Directions for this task:
Every record has to be written out exactly, with no line missing.

Given information:
★ ★ ★ ★ ★

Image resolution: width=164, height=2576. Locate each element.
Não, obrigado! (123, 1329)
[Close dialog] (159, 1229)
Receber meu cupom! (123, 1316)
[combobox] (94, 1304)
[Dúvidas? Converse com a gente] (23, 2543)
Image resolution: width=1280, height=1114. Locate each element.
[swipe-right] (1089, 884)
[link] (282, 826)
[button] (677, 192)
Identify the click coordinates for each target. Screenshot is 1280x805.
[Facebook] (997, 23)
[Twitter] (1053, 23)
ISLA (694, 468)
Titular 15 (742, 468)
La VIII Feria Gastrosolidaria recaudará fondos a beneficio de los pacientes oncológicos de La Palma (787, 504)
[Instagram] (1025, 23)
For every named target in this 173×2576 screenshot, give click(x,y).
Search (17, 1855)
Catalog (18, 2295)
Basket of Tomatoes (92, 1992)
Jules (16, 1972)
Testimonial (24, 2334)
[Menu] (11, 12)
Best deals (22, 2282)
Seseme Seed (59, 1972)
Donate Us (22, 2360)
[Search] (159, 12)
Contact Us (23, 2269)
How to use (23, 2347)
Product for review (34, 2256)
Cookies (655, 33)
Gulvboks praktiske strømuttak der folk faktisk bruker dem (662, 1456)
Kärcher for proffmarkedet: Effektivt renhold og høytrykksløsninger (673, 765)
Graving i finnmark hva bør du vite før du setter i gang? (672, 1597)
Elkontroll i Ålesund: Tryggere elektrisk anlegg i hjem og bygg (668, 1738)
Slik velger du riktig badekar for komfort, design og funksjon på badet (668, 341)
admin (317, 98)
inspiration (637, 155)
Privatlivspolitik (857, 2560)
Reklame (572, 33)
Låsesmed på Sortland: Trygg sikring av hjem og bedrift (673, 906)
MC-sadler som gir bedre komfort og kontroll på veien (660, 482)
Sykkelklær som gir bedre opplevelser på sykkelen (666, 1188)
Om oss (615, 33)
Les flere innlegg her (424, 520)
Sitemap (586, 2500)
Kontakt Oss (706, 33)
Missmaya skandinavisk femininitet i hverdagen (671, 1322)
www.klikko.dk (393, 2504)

★ ★ ★ ★ ★

Output for this exercise:
Image resolution: width=164, height=2576. Locate each element.
Não, obrigado! (123, 1329)
[Close dialog] (159, 1229)
Receber meu cupom! (123, 1316)
[combobox] (94, 1304)
[Dúvidas? Converse com a gente] (23, 2543)
Image resolution: width=1280, height=1114. Locate each element.
[swipe-right] (1089, 884)
[link] (282, 826)
[button] (677, 192)
Identify the click coordinates for each target. Screenshot is 1280x805.
[Facebook] (997, 23)
[Twitter] (1053, 23)
ISLA (694, 468)
Titular 15 (742, 468)
La VIII Feria Gastrosolidaria recaudará fondos a beneficio de los pacientes oncológicos de La Palma (787, 504)
[Instagram] (1025, 23)
For every named target in this 173×2576 screenshot, give click(x,y).
Search (17, 1855)
Catalog (18, 2295)
Basket of Tomatoes (92, 1992)
Jules (16, 1972)
Testimonial (24, 2334)
[Menu] (11, 12)
Best deals (22, 2282)
Seseme Seed (59, 1972)
Donate Us (22, 2360)
[Search] (159, 12)
Contact Us (23, 2269)
How to use (23, 2347)
Product for review (34, 2256)
Cookies (655, 33)
Gulvboks praktiske strømuttak der folk faktisk bruker dem (662, 1456)
Kärcher for proffmarkedet: Effektivt renhold og høytrykksløsninger (673, 765)
Graving i finnmark hva bør du vite før du setter i gang? (672, 1597)
Elkontroll i Ålesund: Tryggere elektrisk anlegg i hjem og bygg (668, 1738)
Slik velger du riktig badekar for komfort, design og funksjon på badet (668, 341)
admin (317, 98)
inspiration (637, 155)
Privatlivspolitik (857, 2560)
Reklame (572, 33)
Låsesmed på Sortland: Trygg sikring av hjem og bedrift (673, 906)
MC-sadler som gir bedre komfort og kontroll på veien (660, 482)
Sykkelklær som gir bedre opplevelser på sykkelen (666, 1188)
Om oss (615, 33)
Les flere innlegg her (424, 520)
Sitemap (586, 2500)
Kontakt Oss (706, 33)
Missmaya skandinavisk femininitet i hverdagen (671, 1322)
www.klikko.dk (393, 2504)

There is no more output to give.